Se pueden hacer juegos de palabras e inventar aforismos como “no todo político es estadista y no todo estadista es político”, pero en la actividad de Estado y de gobierno, en la Realpolitik, el estadista debe hacer política y el político puede quedar rezagado en un ideario, en una utopía o en caprichos y ocurrencias.

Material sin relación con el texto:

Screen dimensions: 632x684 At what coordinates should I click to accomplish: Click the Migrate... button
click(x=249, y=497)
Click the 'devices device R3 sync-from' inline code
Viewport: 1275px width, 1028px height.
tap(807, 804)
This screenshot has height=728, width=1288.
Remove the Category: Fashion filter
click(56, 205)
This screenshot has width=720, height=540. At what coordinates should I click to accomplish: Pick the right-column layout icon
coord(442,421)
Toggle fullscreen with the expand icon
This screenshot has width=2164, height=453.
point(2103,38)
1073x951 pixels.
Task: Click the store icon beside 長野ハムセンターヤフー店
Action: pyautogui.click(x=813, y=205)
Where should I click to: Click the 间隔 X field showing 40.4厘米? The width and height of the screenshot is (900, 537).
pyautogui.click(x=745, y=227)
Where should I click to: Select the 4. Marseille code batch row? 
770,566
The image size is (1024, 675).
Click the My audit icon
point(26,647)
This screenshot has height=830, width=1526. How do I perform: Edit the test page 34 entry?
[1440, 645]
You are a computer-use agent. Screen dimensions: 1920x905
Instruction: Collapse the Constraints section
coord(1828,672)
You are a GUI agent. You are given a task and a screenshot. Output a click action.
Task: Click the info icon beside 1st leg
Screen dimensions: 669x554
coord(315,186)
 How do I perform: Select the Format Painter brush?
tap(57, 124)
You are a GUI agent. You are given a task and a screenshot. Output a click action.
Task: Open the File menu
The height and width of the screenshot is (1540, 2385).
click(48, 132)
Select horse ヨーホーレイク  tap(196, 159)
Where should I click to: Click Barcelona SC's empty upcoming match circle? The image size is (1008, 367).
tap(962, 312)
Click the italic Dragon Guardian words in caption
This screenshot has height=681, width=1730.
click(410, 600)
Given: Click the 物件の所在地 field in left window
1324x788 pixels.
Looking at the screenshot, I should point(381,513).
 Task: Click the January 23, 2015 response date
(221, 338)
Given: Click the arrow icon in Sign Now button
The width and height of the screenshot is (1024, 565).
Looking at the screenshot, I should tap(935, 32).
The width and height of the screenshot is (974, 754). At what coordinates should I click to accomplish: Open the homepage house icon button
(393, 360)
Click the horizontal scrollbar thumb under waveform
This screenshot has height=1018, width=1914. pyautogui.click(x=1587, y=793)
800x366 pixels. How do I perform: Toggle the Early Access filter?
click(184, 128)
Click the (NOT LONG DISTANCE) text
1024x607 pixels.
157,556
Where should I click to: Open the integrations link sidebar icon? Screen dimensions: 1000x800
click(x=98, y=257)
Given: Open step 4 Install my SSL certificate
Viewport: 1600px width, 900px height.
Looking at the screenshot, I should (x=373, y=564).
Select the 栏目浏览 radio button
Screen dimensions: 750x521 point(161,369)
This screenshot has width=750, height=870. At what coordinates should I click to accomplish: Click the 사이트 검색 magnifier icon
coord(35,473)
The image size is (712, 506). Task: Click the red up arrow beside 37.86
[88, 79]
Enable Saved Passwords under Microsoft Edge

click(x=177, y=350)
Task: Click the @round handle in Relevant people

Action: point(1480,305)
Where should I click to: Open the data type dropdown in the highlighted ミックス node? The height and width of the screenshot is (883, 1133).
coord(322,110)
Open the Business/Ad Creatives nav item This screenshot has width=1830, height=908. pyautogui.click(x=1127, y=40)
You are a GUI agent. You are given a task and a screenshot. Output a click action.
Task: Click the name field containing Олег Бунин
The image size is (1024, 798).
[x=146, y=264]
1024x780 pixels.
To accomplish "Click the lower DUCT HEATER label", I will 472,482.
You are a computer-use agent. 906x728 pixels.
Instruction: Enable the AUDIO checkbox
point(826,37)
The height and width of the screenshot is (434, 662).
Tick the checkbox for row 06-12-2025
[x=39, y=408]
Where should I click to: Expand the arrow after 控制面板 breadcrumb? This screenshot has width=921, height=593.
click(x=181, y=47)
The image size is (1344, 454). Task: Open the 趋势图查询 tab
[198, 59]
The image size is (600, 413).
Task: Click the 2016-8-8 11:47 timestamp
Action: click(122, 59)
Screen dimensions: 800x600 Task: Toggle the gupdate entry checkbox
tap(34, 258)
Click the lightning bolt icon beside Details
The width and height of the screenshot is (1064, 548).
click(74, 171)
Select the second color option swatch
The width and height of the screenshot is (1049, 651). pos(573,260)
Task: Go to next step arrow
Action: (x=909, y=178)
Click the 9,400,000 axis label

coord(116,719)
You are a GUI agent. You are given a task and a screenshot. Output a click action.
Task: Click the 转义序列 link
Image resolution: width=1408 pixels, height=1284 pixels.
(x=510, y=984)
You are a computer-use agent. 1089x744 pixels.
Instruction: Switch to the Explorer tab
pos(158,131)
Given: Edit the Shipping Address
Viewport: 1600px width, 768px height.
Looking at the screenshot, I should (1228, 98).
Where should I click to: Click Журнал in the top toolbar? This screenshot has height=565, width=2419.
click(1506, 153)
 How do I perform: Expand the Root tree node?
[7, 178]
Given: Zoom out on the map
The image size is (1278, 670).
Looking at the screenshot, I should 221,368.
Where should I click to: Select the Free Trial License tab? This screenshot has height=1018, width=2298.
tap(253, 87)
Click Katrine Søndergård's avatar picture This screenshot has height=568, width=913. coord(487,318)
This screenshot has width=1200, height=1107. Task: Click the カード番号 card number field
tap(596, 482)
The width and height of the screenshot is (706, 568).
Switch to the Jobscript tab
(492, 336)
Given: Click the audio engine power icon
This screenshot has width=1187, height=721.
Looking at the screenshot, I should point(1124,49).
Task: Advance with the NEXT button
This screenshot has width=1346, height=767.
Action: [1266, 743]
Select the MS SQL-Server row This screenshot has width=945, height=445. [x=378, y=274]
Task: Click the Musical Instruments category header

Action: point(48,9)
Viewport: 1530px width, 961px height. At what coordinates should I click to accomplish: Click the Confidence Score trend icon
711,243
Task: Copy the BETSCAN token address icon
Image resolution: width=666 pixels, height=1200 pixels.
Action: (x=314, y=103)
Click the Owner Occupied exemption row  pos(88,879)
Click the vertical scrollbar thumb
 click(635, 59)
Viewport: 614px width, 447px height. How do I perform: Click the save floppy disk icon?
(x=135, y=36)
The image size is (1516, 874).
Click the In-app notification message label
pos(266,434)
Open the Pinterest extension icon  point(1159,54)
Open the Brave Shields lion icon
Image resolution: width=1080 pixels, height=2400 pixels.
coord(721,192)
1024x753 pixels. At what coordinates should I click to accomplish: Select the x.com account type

A los mexicanos, poco dados en la actualidad a las tareas creativas de la industria, las artes y la tecnología, nos da por la política, esto es un decir, porque para nosotros las políticas es cotilleo, cotorreo, sobremesa, crítica, sorna, mordacidad, asombro, denuestos y amargura en muchos casos. Vivimos esperanzados en un mundo ideal de democracia, misma que se nos ha puesto al alcance pero que la hemos despedazado (en caso de que nos hubiera llegado como pieza entera), o la hemos hecho una masa informe sin moldeo, lo que ambos casos desemboca en desastre.
Si nos atuviéramos a lo que hemos ideado e idealizado por democracia, invariablemente volteamos hacia el norte, hacia la democracia americana tan admirada, ponderada y preconizada por Tocqueville, que a lo largo de más de dos siglos se distinguió por acertar en la elección de presidentes, la mayor parte de ellos verdaderos estadistas, que pensaron en la grandeza de su país y en el legado político y social que dejarían a las generaciones siguientes. Por supuesto que los opinólogos pensarán en Churchill y su famosa comparación entre estadista y político, siendo éste el oportunista que en su conclusión mental está primero el alarido, la promesa y desde luego las elecciones, a diferencia de quien accede al poder para la creatividad y el aprovechamiento de las potencialidades de la sociedad entera.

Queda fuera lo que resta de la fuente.